The last piece to this puzzle are the S hooks that the jewels will hang on. They also came in silver so I spray painted them gold. I found that doing multiple light coats worked better for these.
The best part of this whole process is decorating the frame with your jewels! It really turns into a piece of art.
Enjoy!
Friday, March 1, 2013
Personalized SF Art Piece
One lovely evening I was window shopping on Union St. and came across this painting that I absolutely had to have. Come to find out it was $400. Since that is WAY out of my budget, I decided I could make one myself, AND customize it to all the places that I love in the city.
The original appeared to be painted on a wood board and had a very rustic/vintage vibe.
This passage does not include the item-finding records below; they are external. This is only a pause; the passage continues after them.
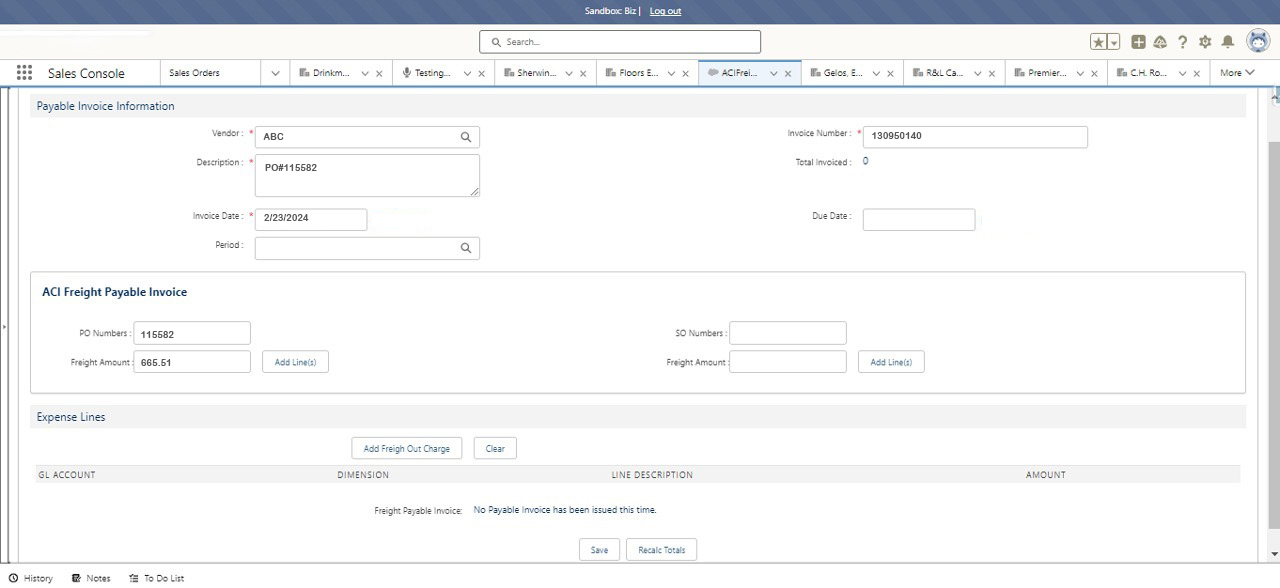Click the Vendor lookup search icon

coord(466,137)
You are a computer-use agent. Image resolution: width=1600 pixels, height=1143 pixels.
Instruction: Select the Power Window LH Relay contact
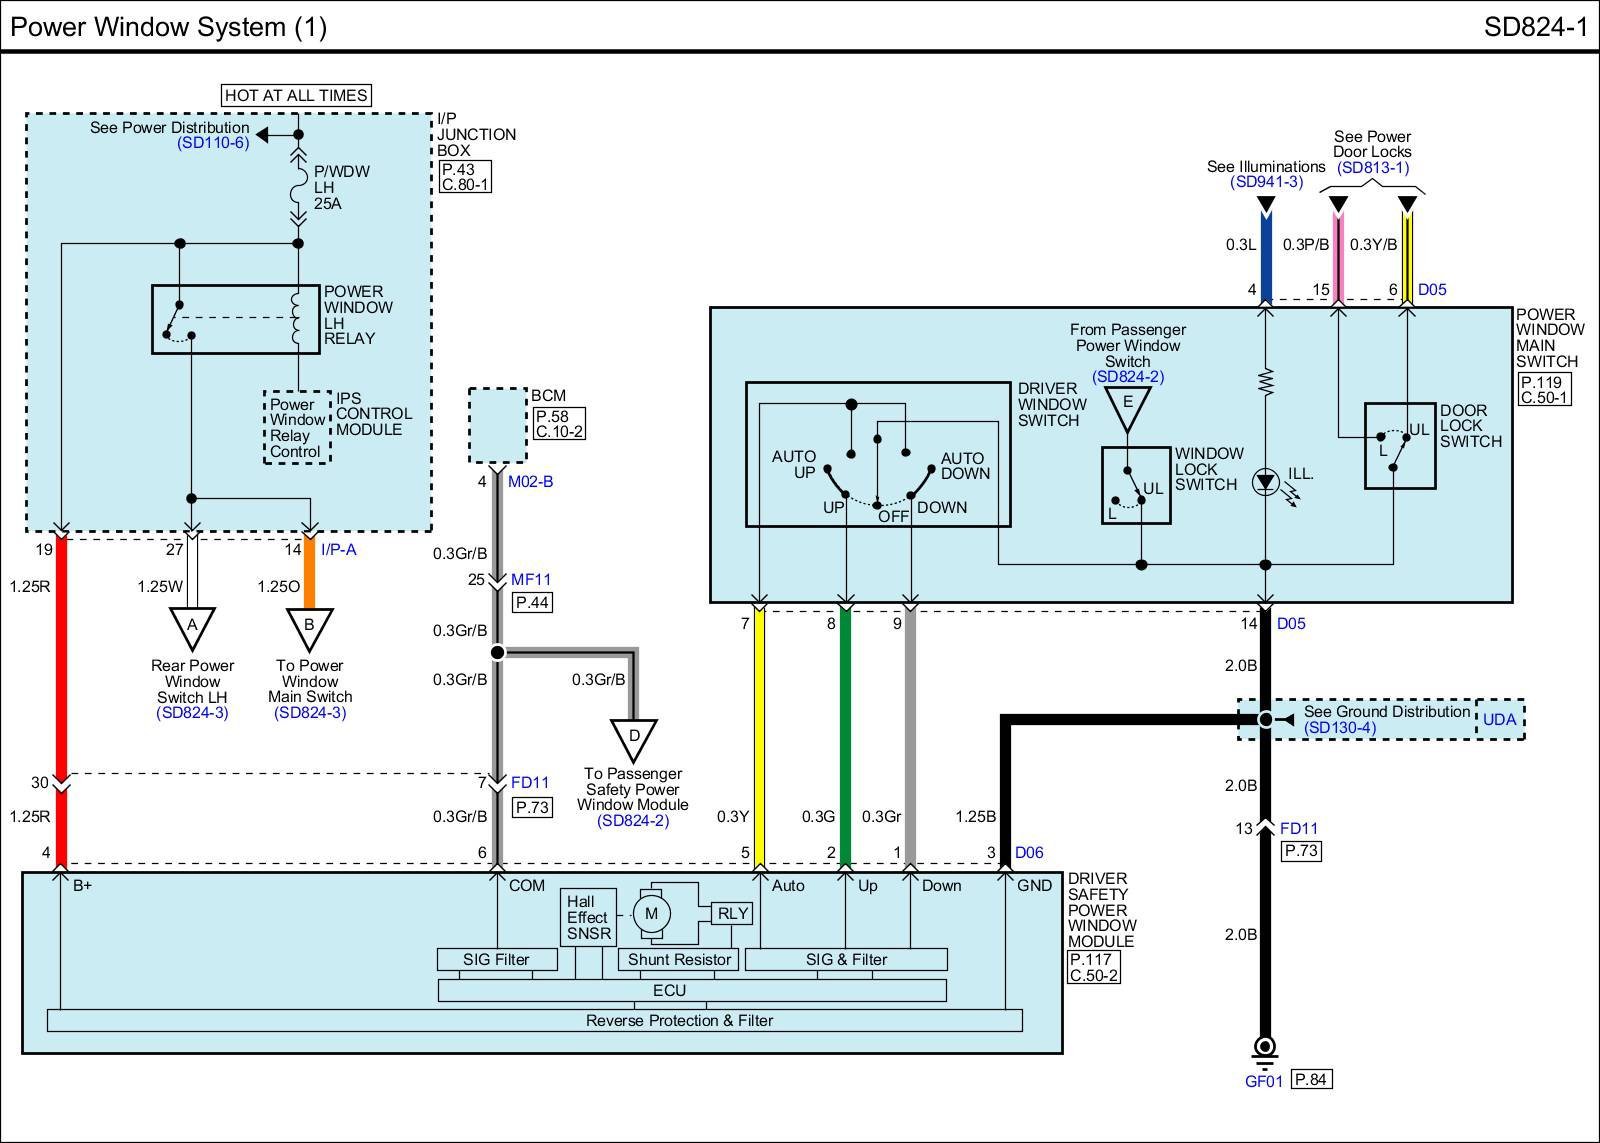180,320
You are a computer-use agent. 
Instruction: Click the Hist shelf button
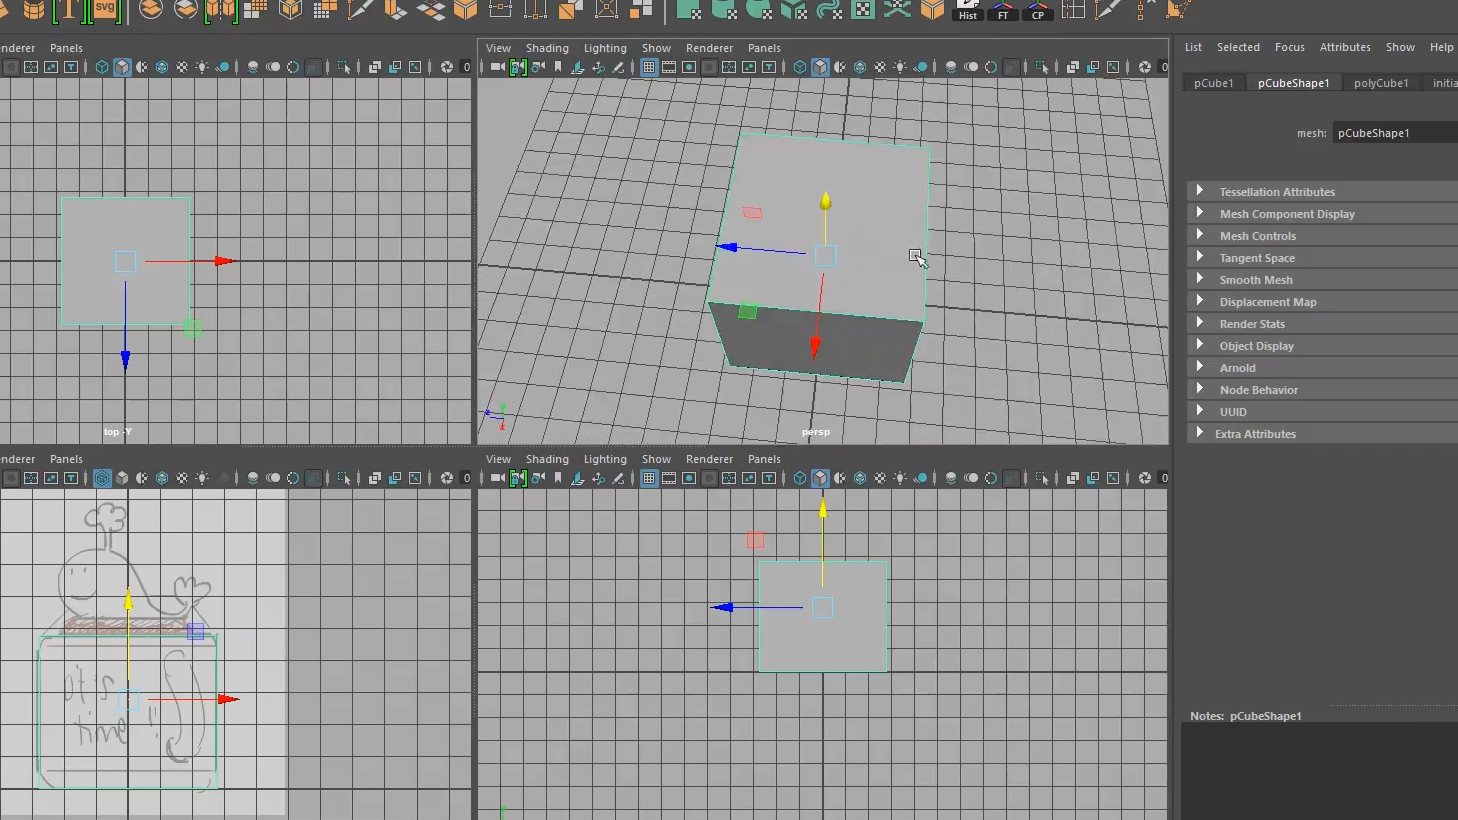[x=968, y=10]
I decided I could best duplicate this by using a canvas and acrylic paint.
I started by painting the entire canvas a light grey color. It will end up being the color of the words in the painting. After letting that dry completely, I painted on a coat of acrylic crackle (which can be purchased at any art store).
Once the crackle was completely dry, I went to town positioning the words. This was really the hardest part of the whole process! I have a cricket cutting machine and I used half sheet sticky mailing labels to cut the letters out. I ended up testing the whole thing with plain paper to get the sizing right before cutting out the stickers. I used a font that felt contemporary, but if you change the font you can make a masterpiece for any design aesthetic.
Once the stickers were placed, I painted the dark grey color over then entire piece and watched the crackle work it's magic as the painting dried. Once the whole thing was dry, I peeled off the stickers. Because the stickers I used were paper based, they were a total pain to get off! I would recommend using stickers with plastic or another material that won't absorb water from the paint.
Once completed, I have a piece of art that is personal to me, and all for only $50!